Hughes, J., concurs and assigns reasons.
McCallum, J., additionally concurs and assigns reasons.
Griffin, J., dissents for the reasons assigned by Justice Guidry and assigns additional reasons.
Guidry, J., dissents and assigns reasons.
Supreme Court of Louisiana March 16, 2025
Chief Deputy Clerk of Court For the Court
On Supervisory Writ to the 22nd Judicial District Court, Parish of St. Tammany
Writ granted. Defendant seeks review of the trial court's order denying his motion to recall a warrant setting a March 18, 2025 execution date. Relying on a preliminary injunction dissolved shortly after issuance in his federal court proceedings, defendant argues Louisiana Revised Statute 15:567C requires the execution date be reset.1 This argument has no merit. When a federal or state court grants a stay of execution that is dissolved before the execution date, the execution may proceed on the date originally fixed. See State ex rel. Williams v. State, 98-1643 (La. 6/17/98), 747 So. 2d 487 (per curiam). As explained by Justice Lemmon:
The purpose of La. Rev. Stat. 15:567C is to provide the time period for setting a new execution date when such action is necessary; the purpose is not to necessitate a new execution date when the original execution date is reinstated by reversal of an order that stayed the execution on the originally fixed date.
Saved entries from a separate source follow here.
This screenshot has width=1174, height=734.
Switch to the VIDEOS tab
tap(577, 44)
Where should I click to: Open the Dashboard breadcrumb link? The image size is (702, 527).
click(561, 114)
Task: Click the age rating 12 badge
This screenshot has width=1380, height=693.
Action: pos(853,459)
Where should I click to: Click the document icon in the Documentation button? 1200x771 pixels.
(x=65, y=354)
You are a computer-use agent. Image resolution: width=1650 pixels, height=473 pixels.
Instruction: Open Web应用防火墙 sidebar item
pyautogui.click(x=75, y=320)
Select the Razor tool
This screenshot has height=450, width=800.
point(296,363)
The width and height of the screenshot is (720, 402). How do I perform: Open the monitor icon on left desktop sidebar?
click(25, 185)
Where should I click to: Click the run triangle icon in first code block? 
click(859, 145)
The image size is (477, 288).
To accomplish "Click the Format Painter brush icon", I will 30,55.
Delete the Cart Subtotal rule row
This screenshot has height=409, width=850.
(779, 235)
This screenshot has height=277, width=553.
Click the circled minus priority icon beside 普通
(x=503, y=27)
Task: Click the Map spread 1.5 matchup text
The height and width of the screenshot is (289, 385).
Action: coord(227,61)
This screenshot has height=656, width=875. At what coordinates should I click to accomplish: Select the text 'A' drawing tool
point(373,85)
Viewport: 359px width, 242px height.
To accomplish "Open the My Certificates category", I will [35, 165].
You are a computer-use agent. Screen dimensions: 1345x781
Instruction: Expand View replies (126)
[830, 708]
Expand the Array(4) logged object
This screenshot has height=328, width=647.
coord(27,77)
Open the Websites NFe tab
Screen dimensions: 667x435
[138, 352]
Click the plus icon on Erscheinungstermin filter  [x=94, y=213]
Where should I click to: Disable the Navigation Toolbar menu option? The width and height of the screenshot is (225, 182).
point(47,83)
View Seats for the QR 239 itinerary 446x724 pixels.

Williams, 747 So. 2d at 487 (Lemmon, J., concurring in denial of reconsideration).
The trial court's March 14, 2025 order denying the motion to recall the warrant is affirmed.
AFFIRMED.
I favor the death penalty as a deterrent. Those who would take life should bear in mind theirs may be taken as a consequence. Is the method humane? Is letting babies freeze to death in Gaza humane? Harvesting organs from Uighurs? Let those with a clear conscience flip the switch.
The Supreme Court of the United States has consistently upheld the constitutionality of the death penalty. See, e. g., Bucklew v. Precythe, 587 U.S. 119, 139 S.Ct. 1112, 1122, 203 L.Ed.2d 521 (2019) (“The Constitution allows capital punishment.”). Federal courts have also repeatedly declined to declare execution by nitrogen hypoxia unconstitutional. See Grayson v. Comm'r, Alabama Dep't of Corr., 121 F. 4th 894 (11th Cir.), cert. denied sub nom. Grayson v. Hamm, ––– U.S. ––––, 145 S.Ct. 586, ––– L.Ed.2d –––– (2024); Smith v. Alabama, ––– U.S. ––––, 144 S.Ct. 715, ––– L.Ed.2d –––– (2024); Hoffman v. Westcott, --- F.4th ----, 2025 WL 816734 (5th Cir. 3/14/2025) (slip opinion). Therefore, the only request the defendant makes of this Court is the very thing he denied his victim –more time.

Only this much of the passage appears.